Your objective — Please, in the data that follows, copy exactly the lines from the line with "The image size" through the last one, both included. Do not include pictures.

(Data records)
>>>>

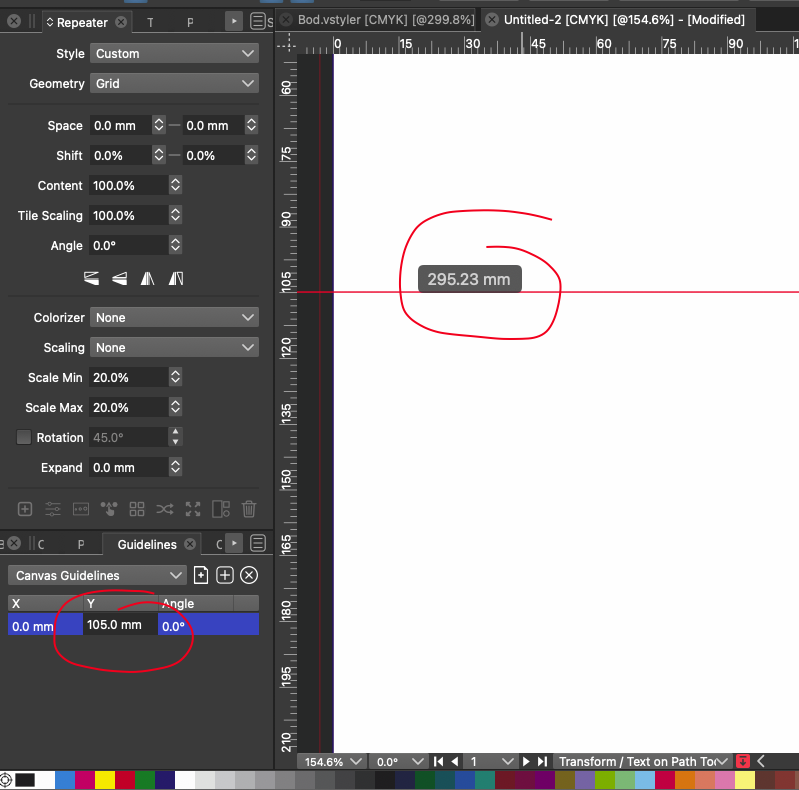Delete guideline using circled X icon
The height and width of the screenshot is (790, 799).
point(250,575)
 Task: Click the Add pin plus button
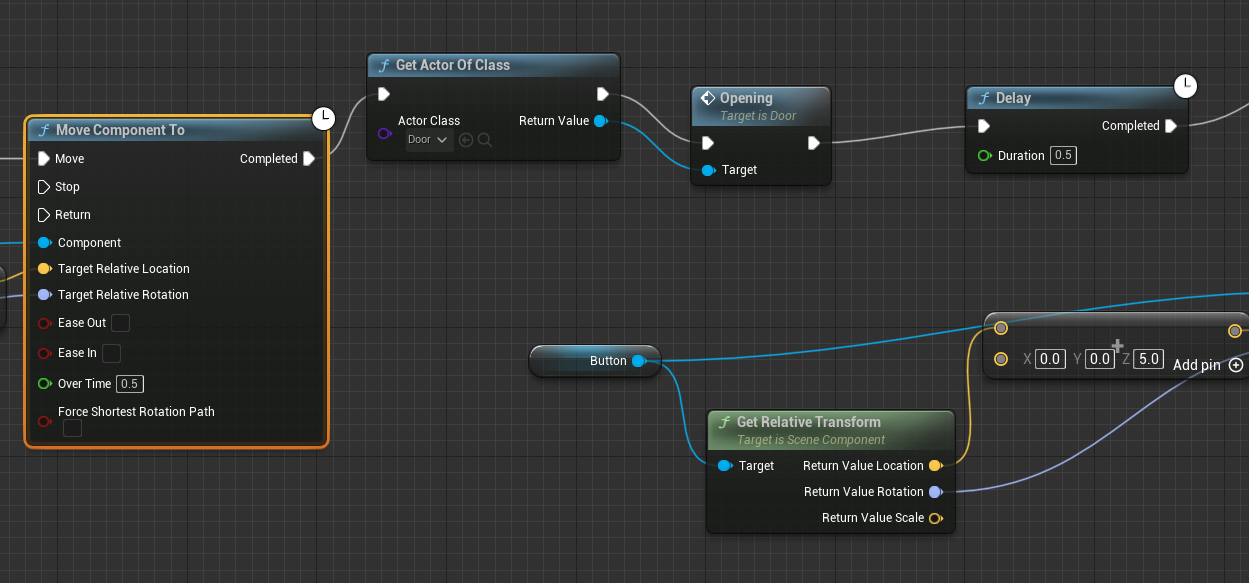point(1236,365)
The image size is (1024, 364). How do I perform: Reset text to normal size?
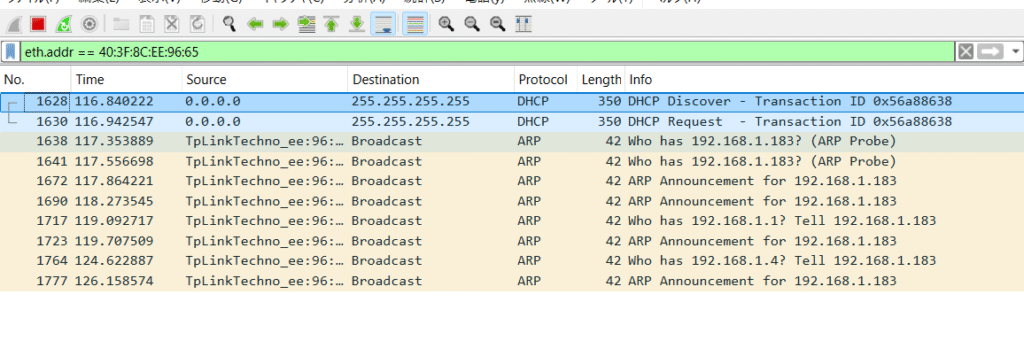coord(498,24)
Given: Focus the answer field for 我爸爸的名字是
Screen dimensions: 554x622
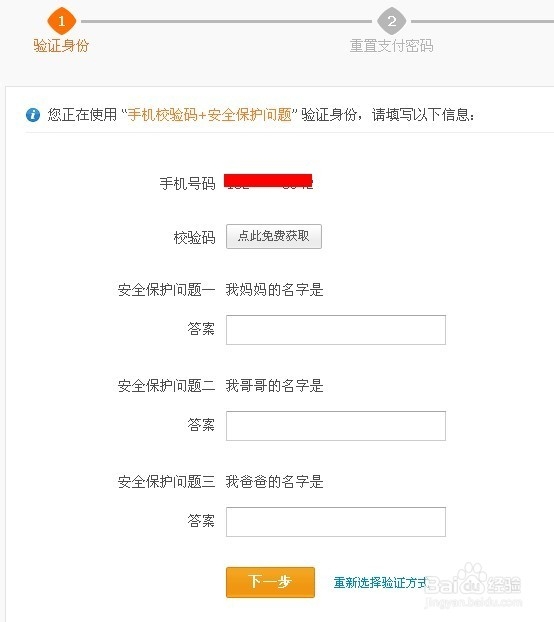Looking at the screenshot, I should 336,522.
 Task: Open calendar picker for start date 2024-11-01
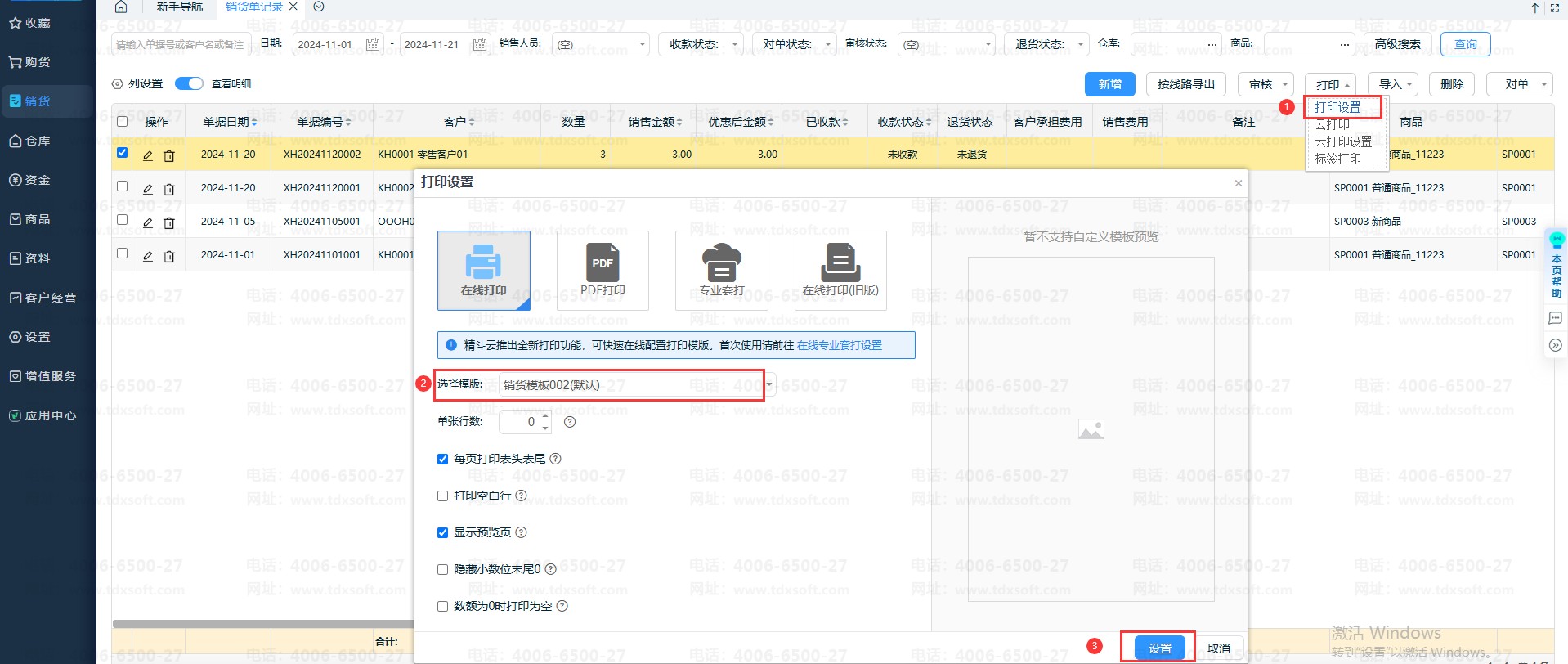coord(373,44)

<<<<

Written reply —
The image size is (1024, 364). How do I perform: Reset text to normal size?
coord(498,24)
Given: Focus the answer field for 我爸爸的名字是
Screen dimensions: 554x622
Looking at the screenshot, I should 336,522.
 Task: Open calendar picker for start date 2024-11-01
coord(373,44)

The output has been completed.